Landfill gas, which is recovered from decomposing refuse in landfills, typically contains methane and carbon dioxide as major constituents and various impurities, such as water, nitrogen, hydrogen, chlorinated hydrocarbons and other organic compounds. By removing some, or most, of the impurities, landfill gas containing a higher percentage of methane is produced. The impurities can be removed in various different ways, including the manner disclosed in Bingham U.S. Pat. No. 4,000,990.
The chlorinated hydrocarbons are typically present in relatively small amounts in landfill gas. However, if these components are present in more than negligible concentrations, corrosive acid may form under conditions of compression and combustion. Accordingly, it is important to obtain an accurate analysis of the raw landfill gas and partly purified landfill gas so that the concentration of the chlorinated hydrocarbons in, for example, parts per million, can be accurately determined.
Unfortunately, the only equipment for accomplishing this in the prior art is a gas chromatograph-mass spectrometer. This equipment is very expensive and does not provide sufficiently accurate information as to the concentration of the chlorinated hydrocarbons.
Gas analysis for certain gases can be performed with a gas chromatograph. A conventional gas chromatograph includes a gas chromatograph column containing a column packing capable of separating the gas components and a detector for detecting the concentration of the gas components separated by the column. The gas to be analyzed is carried through the column by a suitable carrier gas. The column packing of the column may be, for example, an adsorbent which adsorbs the components of interest and separates them so that each gas component of interest is sequentially provided at the output of the column. Temperature programming of the column can be used to decrease elution time.
There is no commercially available gas chromatograph system of which we are aware that will provide the concentration of the particular chlorinated hydrocarbons found in landfill gas. More specifically, column packings that will separate the unusual list of chlorinated hydrocarbons commonly found in landfill gas are not known. Also, the particular temperature control necessary to bring about the relatively rapid separation of the chlorinated hydrocarbons is also not known.

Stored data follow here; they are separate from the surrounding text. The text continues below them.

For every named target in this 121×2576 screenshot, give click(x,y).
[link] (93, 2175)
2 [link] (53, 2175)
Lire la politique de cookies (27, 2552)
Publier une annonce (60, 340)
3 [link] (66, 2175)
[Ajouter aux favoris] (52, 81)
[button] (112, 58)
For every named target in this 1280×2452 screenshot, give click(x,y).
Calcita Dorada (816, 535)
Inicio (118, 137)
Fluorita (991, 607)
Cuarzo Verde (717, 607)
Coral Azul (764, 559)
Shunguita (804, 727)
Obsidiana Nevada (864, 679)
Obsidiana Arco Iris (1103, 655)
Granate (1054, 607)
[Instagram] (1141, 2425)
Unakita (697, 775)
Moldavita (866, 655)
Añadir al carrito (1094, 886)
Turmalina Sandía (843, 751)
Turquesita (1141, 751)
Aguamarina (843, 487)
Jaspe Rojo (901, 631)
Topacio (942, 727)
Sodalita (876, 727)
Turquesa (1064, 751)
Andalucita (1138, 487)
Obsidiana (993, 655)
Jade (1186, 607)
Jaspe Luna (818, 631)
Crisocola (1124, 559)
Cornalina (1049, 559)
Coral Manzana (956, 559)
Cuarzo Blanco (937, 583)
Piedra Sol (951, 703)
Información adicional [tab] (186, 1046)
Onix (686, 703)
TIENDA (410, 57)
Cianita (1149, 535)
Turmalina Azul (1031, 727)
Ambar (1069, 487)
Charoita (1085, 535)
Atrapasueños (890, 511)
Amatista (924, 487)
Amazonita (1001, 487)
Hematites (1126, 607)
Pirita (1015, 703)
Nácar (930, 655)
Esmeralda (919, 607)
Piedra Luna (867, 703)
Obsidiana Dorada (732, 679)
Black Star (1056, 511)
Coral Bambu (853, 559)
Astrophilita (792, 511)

In using of a gas chromatographic system, a sample gas can be loaded into a receiver. To inject the sample gas into the chromatographic column, a carrier gas is loaded into the receiver and allowed to carry the sample gas to the column. With landfill gas, we have found that it is sometimes desirable to use a marker gas having a composition not found in the sample and which will be separated by the chromatographic column from any of the sample components. Thus, the marker gas represents a starting point or benchmark for the detection process. The conventional gas chromatographic system provides no suitable way for injection of the marker and of the sample gas, nor does it provide a convenient manner for making redundant tests of the sample gas.